THE SPORTS DOCTOR- Jersey barrier: Sox garb will lead to drab union
A dear friend, let's call her Toni, has acquired a new beau. Let's call him Timmy. He's kind, caring, and conciliatory; in fact, he seems perfect, but there's a rather serious problem my usually pragmatic friend refuses to acknowledge. And Toni could be in for a lifetime of hurt. I can't allow that to happen, not when I can help.
You see, Timmy is a Red Sox fan.
By "fan," I mean a jersey-wearing, poster-hanging, bumper-sticker-sporting, floor-pacing, post-season-weeping, trash-talking, Manny Ramirez-hating, obsessive-compulsive 40-something year-old whose dream is to get married at Fenway Park. As a baseball fan, Timmy ranks among those who take pride in being more obsessed than everyone else, and I don't mean in a funny way. It's not that Timmy shows up to games wearing a clown wig or a cap with the word "Boston" lit up in red. No, the cameraman won't single out Timmy during the seventh inning stretch unless he's sitting next to a busty blonde in a tank top. It's much worse than that.
In Timmy's closet hang at least six Red Sox jerseys. In case you don't grasp the importance of that fact, note that the jerseys are both home and road. To those unfamiliar with baseball or sports in general, buying and wearing a road jersey is the equivalent of slapping a three-foot "Chevy" sticker on the back window of a truck that came out of the factory with a Chevy emblem on the front and "Chevrolet" embossed on the tailgate. It's overkill, it's unnecessary, it's over-zealous and very, very telling.
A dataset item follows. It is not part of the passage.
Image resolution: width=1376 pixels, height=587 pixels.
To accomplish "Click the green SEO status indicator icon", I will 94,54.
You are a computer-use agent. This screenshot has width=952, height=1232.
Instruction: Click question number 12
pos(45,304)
If all of Timmy's jerseys are authentic, the cheapest would be a $146.99 alternate road jersey in black with red letters. An official home jersey in white with red piping would cost $159.99, but why skimp? Authentic Red Sox jerseys don't have the players' names on them, perhaps to be more like the Yankees, and having the number "15" emblazoned on the back would cost Timmy a mere $174.99 and proclaim his man-crush on Dustin Predroia.
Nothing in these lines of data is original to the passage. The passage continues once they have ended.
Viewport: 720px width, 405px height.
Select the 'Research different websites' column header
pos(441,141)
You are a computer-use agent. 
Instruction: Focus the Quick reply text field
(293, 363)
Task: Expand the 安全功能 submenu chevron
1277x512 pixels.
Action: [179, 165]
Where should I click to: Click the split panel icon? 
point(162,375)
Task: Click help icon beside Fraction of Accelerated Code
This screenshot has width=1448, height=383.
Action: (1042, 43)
Replica jerseys cost a bit less, starting at $79.99, but they're fakes, and everyone knows it. No self-respecting Boston fanatic would make the amateur's mistake of having Kevin Youkilis' name emblazoned on a jersey, and only a real sicko would go so far as to have his own name plastered above the number "00." No, my guess is Timmy wouldn't be caught dead in such trash.
Despite the fact that he wears BoSox jerseys to family reunions, movie matinees, grocery stores, and church picnics, Timmy's wardrobe is the least of Toni's problems. Not only does she hate baseball, she is proudly ignorant of the sport. Before I explained it to her, Toni didn't even know what a designated hitter was or that the NL doesn't have them unless they play on AL turf. She didn't even know the name of the outfield wall!
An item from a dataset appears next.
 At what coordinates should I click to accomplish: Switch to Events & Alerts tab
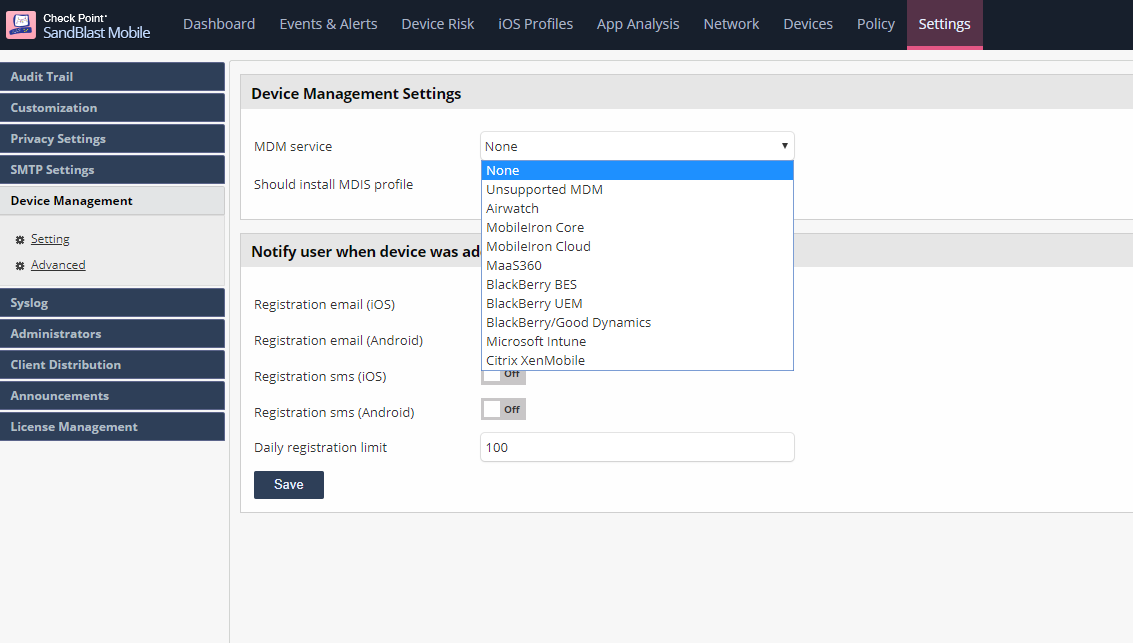pos(328,24)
Blissful in her ignorance, my friend is confident her disdain will trump Timmy's obsession. Toni thinks she can nap on the sofa while Timmy watches the game. She believes she will never wear the official Red Sox cap Timmy gave her. She believes she won't have to watch SportsCenter while he's at work so she provide updates.
When Timmy tells her their vacations will center around Fenway Park, Toni laughs him off. Laugh it up while you can, girl.
I told her: this isn't football with 16 paltry games a year; this is baseball, a game you'll watch 162 times a season. This is the Red Sox: the team with the ugliest players, nastiest helmets, and the biggest chip on its shoulder. This is Timmy: a man who will not rest until Toni's life is obliterated and she worships at the foot of Ted Williams and spits at the mention of Nomar Garciaparra.
Once she learns who those people are, of course.